### Exercise set
**A)** In the OSM-dev post, substitute "file size" for "object size" and write out the passage from "Tue Sep 4 05:57:31" to "to confirm this.".
**B)** Answer these questions about the OSM-dev post:
(i) What object size is quoted on the tiger stats page?
(ii) How long does the writer say it took to write the script?
(iii) What two file name patterns does the find command search for?
═══ Source passage ═══
[OSM-dev] Too many slow queries in db

Tue Sep 4 05:57:31 BST 2007

On Tue, 2007-09-04 at 00:28 +0100, Jon Burgess wrote:
> I've also got some evidence that the 758M object size quoted on the
> tiger stats page is wrong, with the true figure being only half that
> size. I'm still downloading more of the data to confirm this.

Well, for goodness sake, please keep them to yourself!

Seriously, though.  I wrote this pile in about 20 seconds and never
thought about it again.  This generates the "statfiles" and the perl
script below generates the web page.  Go to town :)

#!/bin/sh
find counties/ -name '*.osm.gz' -or -name '*.osm' | while read i; do
        [ -e  "${i/.gz/}.stats" ] && continue;
        echo $i;
        z=""
        if [ "${i/.gz/}" != "$i" ]; then
                z="z"
═══ Data extract ═══
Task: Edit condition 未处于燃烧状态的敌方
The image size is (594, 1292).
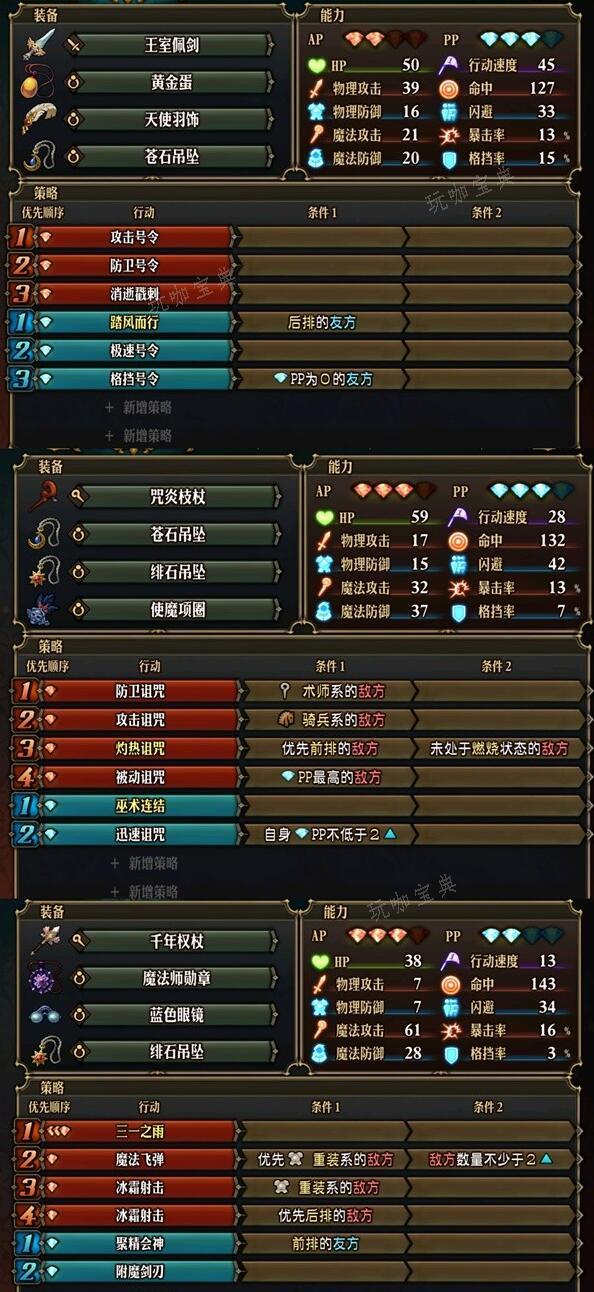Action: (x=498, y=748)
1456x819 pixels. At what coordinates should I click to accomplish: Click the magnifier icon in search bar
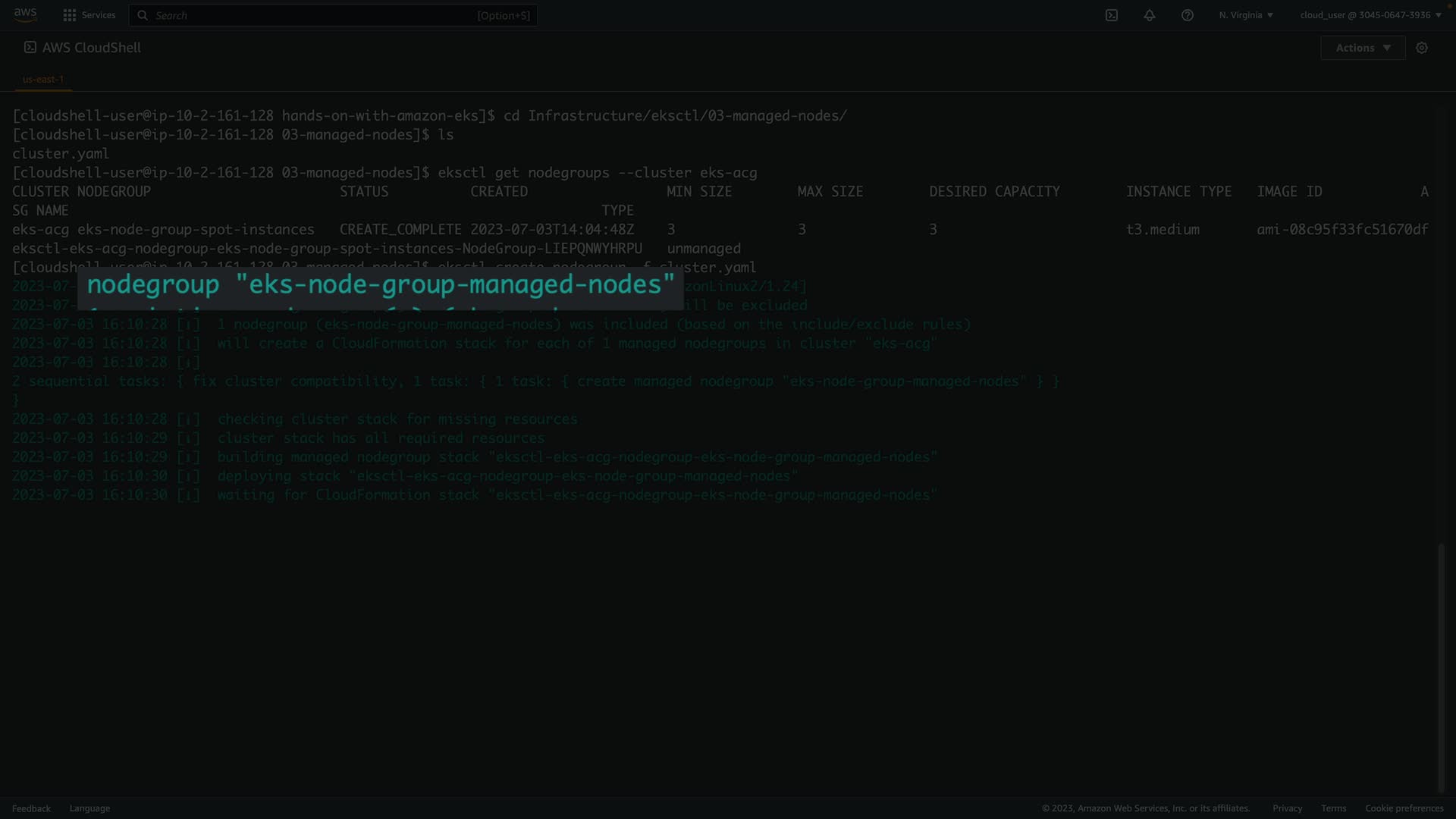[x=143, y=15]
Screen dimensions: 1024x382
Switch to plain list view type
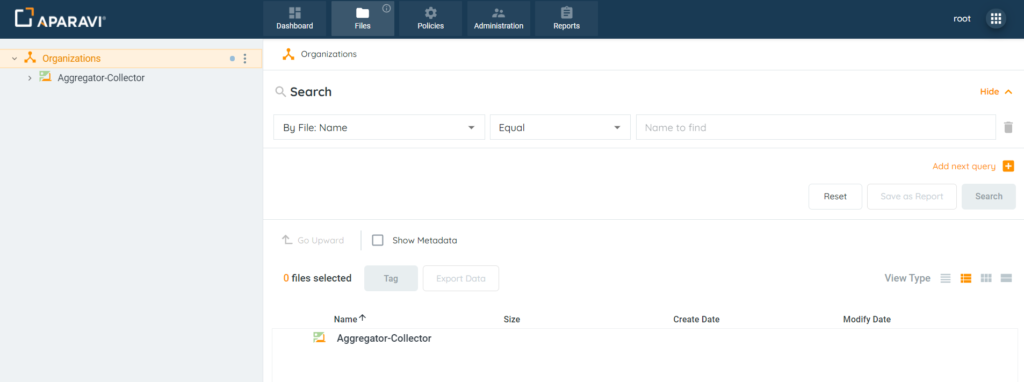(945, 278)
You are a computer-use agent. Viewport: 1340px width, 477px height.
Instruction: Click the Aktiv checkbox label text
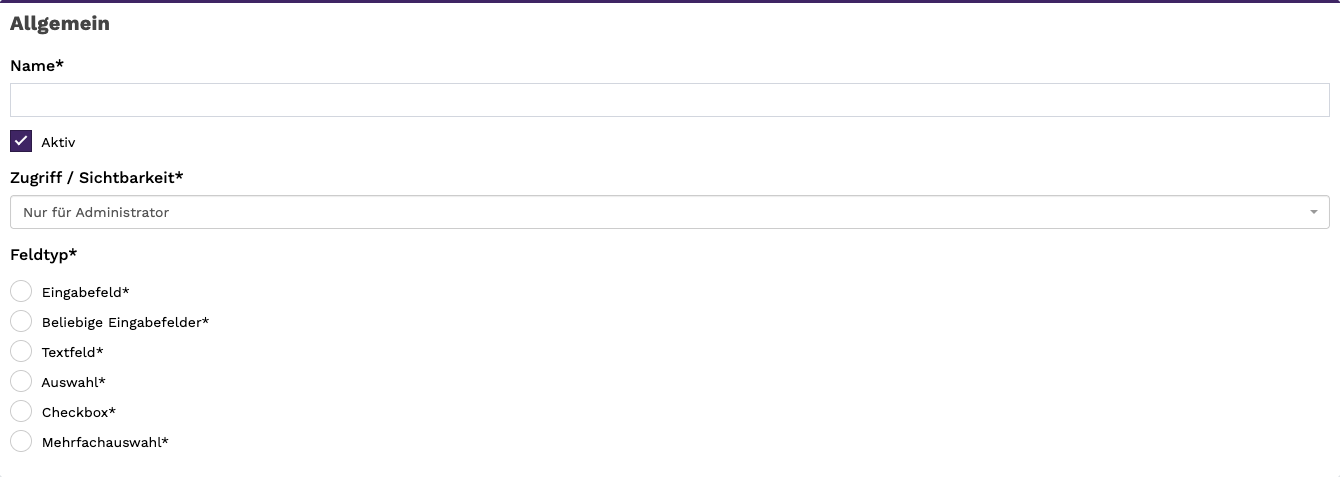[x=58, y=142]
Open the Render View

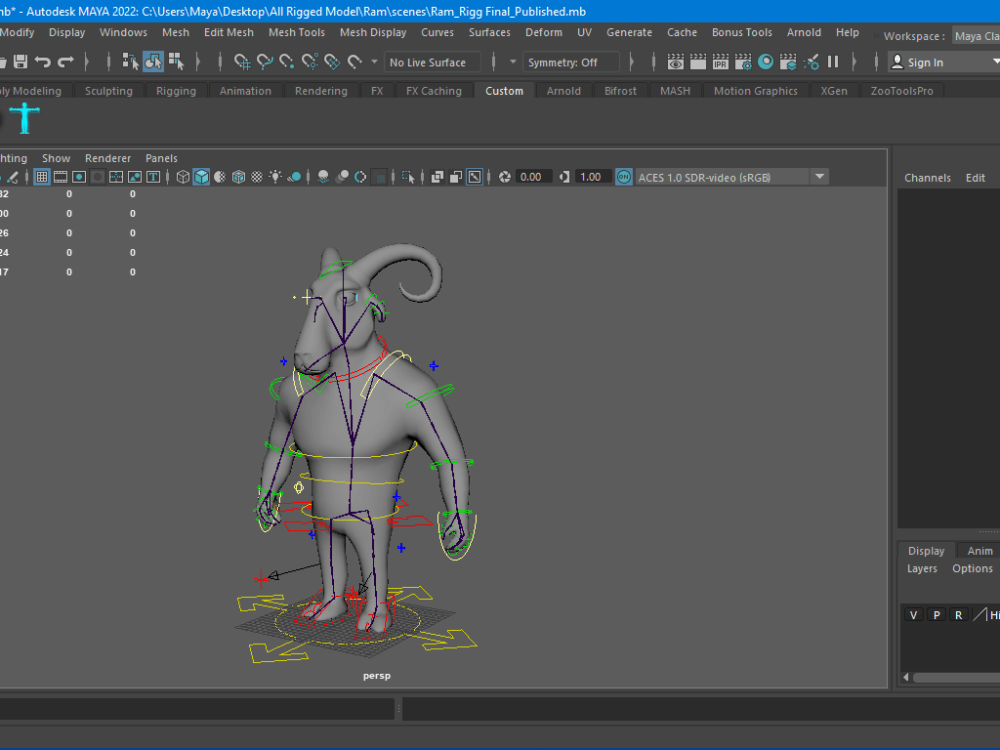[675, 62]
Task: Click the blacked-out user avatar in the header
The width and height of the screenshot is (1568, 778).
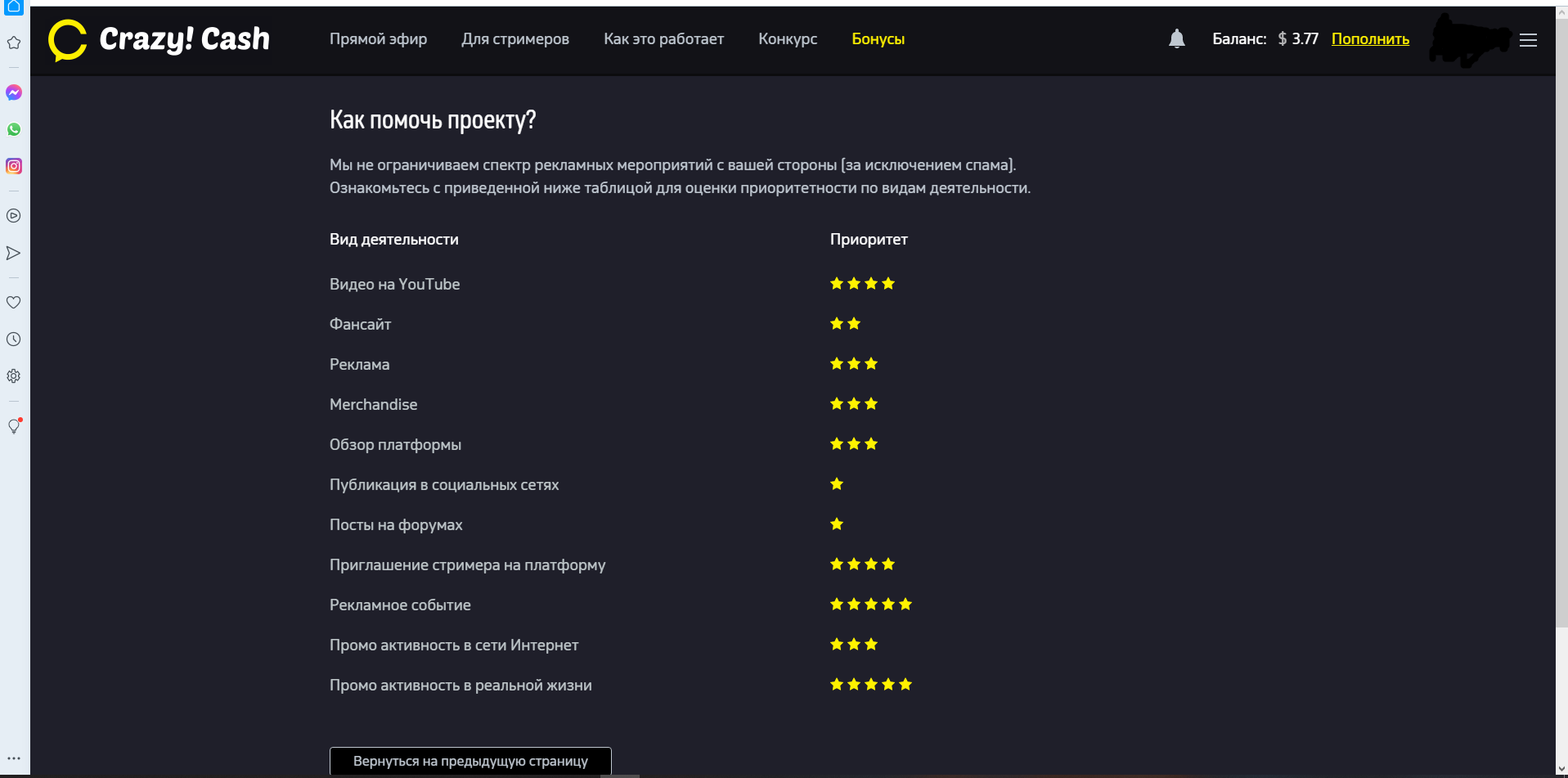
═══
### Solutions in order
**A)**
Tue Sep 4 05:57:31 BST 2007

On Tue, 2007-09-04 at 00:28 +0100, Jon Burgess wrote:
> I've also got some evidence that the 758M file size quoted on the
> tiger stats page is wrong, with the true figure being only half that
> size. I'm still downloading more of the data to confirm this.

**B)**
(i) 758M
(ii) About 20 seconds
(iii) '*.osm.gz' and '*.osm'